Les membres de la Constituante, composée de l’Assemblée nationale et du Sénat, ont travaillé de concert pour produire un texte reflétant les aspirations des gabonais. Leur mission : redéfinir les contours d’une démocratie renouvelée.
« Notre assemblée constituante a eu pour mission exclusive d’apporter un avis motivé sur les 194 articles composant le projet de constitution qui nous a été transmis le 10 septembre 2024. Notre tâche n’a pas été des plus faciles. Les débats très houleux, les tensions qui, parfois, ont caractérisé nos travaux, témoignent indubitablement de la vivacité de notre assemblée constituante », a déclaré le président de l’Assemblée nationale, Jean François Ndongou, par ailleurs président de l’assemblée Constituante.
La clôture officielle et l’adoption définitive du rapport final de ce document clé sera soumis à l’approbation populaire lors d’un référendum prévu en décembre 2024, où les citoyens gabonais auront l’opportunité de se prononcer sur la nouvelle Constitution.
« Le bureau de la Constituante devra remettre, le plus tôt possible, son rapport général des travaux au président de la République, et il lui reviendra, de faire adopter en Conseil de ministres le projet de Constitution », a conclu le président de l’assemblée constituante.

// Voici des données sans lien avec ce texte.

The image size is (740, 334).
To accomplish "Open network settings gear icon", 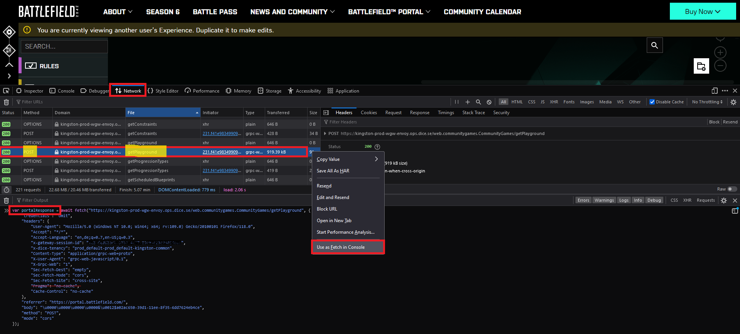I will 733,102.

Cet exercice parlementaire s’inscrit dans la volonté de bâtir une nouvelle gouvernance, fondée sur les recommandations issues du dialogue national et lancé dans un contexte de transition politique.
Le référendum de décembre permettra donc au Gabon d’écrire une nouvelle page de son histoire, avec l’espoir que cette Constitution reflète les aspirations profondes du peuple gabonais, avec une gouvernance plus inclusive et démocratique.